Medicinal Herbs: Beneficial Bounty

calendula
Calendula drying on a rack, By Robyn Rosenfeldt

Growing your own medicinal garden is easy and the benefits of having fresh herbs on hand – both medicinal and edible – are immeasurable.

It’s difficult to know the age and viability of dried herbs, so growing varieties which are suited to both your climate and soil conditions will ensure you have the highest chance of gaining the best therapeutic and culinary outcomes.

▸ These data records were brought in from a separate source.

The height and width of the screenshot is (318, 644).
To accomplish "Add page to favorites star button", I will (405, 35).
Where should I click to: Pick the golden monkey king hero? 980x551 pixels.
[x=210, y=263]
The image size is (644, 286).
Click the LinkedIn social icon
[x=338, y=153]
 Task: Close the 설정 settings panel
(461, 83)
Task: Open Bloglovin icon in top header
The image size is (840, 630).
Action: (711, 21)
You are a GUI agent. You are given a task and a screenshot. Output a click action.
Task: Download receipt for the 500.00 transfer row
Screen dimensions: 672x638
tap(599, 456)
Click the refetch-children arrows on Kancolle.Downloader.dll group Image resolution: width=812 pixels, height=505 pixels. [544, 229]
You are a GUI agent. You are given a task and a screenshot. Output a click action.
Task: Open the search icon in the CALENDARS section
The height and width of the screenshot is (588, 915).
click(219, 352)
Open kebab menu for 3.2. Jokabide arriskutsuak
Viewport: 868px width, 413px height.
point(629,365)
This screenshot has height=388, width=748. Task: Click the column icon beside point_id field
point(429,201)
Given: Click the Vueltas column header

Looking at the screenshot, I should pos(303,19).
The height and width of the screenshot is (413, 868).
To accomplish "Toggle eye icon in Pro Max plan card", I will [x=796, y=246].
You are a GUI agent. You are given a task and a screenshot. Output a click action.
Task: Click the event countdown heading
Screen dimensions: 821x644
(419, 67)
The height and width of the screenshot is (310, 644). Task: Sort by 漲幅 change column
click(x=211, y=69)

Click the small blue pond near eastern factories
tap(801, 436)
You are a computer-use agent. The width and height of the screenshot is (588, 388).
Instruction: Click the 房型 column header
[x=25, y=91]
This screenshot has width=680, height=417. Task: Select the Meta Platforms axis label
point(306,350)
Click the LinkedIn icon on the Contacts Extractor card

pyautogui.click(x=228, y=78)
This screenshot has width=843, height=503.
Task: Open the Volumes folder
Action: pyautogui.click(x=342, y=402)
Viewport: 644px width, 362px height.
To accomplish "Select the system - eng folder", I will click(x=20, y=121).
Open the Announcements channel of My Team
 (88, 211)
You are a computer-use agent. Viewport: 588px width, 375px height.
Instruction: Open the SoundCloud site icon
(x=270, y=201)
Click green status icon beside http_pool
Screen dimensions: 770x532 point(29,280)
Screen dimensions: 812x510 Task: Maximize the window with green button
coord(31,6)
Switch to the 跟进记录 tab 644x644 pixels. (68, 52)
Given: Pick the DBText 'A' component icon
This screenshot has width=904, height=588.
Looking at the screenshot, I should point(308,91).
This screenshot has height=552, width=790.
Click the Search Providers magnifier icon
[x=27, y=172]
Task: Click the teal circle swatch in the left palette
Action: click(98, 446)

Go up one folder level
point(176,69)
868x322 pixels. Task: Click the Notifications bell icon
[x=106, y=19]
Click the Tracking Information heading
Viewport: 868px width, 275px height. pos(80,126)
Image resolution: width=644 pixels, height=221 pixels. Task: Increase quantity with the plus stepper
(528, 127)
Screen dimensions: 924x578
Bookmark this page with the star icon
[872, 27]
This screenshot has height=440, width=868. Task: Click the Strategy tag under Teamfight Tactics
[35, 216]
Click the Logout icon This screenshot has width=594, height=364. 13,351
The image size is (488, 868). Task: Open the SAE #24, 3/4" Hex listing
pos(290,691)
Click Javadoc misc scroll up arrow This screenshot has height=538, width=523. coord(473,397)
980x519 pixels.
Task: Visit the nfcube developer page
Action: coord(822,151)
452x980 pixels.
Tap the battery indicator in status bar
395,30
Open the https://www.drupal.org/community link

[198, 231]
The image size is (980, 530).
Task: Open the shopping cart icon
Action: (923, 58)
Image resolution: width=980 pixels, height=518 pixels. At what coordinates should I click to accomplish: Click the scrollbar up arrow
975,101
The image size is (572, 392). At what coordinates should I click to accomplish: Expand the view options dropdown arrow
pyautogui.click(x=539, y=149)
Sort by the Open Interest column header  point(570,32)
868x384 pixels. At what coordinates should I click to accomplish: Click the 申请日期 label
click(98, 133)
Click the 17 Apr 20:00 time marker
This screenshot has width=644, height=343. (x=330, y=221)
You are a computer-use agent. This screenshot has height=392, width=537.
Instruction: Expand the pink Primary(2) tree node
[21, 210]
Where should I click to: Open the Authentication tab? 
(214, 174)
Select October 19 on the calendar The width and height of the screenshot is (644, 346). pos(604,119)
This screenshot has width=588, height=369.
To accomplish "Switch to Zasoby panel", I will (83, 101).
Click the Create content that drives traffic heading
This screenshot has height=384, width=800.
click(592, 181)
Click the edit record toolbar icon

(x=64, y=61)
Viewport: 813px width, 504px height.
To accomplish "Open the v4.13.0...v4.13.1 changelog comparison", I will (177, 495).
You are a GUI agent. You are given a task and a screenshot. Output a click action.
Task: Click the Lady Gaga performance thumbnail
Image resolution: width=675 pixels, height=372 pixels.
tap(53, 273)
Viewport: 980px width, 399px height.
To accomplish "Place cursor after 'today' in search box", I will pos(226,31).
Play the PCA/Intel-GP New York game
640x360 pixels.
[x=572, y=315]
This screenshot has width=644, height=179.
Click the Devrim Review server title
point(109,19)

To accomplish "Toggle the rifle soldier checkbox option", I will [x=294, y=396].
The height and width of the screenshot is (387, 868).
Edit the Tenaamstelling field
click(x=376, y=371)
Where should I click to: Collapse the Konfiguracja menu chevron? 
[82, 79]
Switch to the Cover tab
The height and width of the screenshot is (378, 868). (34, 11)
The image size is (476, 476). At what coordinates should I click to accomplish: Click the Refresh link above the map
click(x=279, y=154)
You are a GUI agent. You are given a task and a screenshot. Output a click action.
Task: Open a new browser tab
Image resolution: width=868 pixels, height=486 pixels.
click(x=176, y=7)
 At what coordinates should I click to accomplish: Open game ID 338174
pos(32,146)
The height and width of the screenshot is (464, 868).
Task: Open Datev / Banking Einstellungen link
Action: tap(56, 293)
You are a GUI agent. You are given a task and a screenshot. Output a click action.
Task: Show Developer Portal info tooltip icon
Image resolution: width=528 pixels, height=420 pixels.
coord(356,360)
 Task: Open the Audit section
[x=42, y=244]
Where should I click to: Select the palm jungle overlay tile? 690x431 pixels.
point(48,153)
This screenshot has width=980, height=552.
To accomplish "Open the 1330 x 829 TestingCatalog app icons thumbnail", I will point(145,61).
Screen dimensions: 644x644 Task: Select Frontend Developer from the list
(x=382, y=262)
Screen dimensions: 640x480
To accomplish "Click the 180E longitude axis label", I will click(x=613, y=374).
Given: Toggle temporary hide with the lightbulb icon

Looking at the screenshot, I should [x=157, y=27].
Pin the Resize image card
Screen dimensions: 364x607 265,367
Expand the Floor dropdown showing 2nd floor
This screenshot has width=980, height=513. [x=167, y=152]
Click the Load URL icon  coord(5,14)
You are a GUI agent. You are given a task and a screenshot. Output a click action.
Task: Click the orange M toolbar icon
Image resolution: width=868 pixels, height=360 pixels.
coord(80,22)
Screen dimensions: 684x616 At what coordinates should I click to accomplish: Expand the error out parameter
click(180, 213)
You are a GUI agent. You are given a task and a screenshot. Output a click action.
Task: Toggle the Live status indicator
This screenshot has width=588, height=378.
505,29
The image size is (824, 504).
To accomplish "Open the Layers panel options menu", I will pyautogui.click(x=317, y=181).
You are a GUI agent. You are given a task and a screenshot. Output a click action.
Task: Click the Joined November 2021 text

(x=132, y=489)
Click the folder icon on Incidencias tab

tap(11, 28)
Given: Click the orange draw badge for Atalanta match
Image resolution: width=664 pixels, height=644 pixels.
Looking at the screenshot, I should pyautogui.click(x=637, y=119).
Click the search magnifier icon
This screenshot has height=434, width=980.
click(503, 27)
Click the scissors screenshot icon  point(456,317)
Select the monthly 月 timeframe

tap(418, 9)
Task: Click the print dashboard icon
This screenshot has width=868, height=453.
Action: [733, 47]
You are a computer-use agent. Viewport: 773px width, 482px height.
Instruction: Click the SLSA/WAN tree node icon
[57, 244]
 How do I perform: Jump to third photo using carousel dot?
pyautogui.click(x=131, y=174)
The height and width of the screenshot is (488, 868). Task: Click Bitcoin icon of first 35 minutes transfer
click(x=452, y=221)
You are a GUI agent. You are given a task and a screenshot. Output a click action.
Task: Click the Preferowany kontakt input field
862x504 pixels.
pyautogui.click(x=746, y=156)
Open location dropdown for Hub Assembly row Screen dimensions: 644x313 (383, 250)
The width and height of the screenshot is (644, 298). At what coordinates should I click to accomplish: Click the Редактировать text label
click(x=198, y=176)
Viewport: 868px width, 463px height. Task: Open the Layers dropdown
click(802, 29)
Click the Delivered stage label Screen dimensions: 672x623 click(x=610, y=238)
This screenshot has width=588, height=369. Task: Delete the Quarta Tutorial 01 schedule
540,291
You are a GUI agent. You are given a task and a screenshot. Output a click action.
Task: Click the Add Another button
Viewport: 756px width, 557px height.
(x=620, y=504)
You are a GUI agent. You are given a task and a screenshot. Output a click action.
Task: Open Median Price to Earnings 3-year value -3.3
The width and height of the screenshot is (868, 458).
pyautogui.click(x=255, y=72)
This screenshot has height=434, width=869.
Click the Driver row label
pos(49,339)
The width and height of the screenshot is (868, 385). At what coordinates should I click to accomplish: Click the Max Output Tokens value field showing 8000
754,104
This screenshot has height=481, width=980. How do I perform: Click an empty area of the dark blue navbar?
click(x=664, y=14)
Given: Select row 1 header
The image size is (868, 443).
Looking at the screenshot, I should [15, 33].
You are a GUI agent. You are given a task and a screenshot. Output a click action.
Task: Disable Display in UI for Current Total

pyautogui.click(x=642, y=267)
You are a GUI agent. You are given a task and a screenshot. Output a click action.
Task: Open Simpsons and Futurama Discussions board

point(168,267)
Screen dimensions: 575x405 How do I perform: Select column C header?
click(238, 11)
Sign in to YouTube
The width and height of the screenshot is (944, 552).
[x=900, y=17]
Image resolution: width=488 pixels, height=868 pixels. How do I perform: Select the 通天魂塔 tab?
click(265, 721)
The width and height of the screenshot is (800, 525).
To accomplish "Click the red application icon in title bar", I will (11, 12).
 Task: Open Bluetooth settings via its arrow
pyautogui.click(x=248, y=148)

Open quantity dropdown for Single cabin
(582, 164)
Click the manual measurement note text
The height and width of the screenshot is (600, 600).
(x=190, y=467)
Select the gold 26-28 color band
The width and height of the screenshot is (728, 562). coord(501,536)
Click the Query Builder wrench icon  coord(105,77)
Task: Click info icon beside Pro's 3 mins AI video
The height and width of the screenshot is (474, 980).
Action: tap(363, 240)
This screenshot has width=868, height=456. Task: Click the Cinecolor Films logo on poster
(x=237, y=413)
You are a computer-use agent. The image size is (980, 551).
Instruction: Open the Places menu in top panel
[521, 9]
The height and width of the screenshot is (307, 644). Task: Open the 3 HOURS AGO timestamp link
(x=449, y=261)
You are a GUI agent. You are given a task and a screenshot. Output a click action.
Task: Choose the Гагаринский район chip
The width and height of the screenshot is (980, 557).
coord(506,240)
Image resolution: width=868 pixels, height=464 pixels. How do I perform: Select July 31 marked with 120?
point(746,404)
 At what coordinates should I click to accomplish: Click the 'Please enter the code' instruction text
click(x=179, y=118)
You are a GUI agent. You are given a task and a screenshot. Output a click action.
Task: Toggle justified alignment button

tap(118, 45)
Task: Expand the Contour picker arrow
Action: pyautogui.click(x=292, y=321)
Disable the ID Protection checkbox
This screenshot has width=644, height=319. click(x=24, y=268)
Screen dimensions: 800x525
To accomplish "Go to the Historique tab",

While germinating seeds and striking cuttings in a greenhouse will deliver great results, you can also have a lot of success by direct seeding and planting cuttings straight into the ground. As well as allowing the plant to establish a stronger root system by not disturbing it when transplanting from seed trays, being in the ground means seedlings require less-frequent watering in hot conditions.

Prepare the beds using plenty of organic material before scattering the seeds and covering with a layer of fine river sand or seed-raising mix. Water in well and ensure the soil stays damp while the seeds germinate. Thin out the seedlings to prevent overcrowding as they grow, and either replant or share with friends.

History

Much of today’s medicine can be traced back to herbs, plants or other natural ingredients. As early as the 15th century BCE, ancient communities were discovering the preventative and curative medicinal benefits of herbs. Often taking a holistic whole-plant approach, communities identified therapeutic advantages of their indigenous plants and developed specific recipes and uses which were passed on to future generations.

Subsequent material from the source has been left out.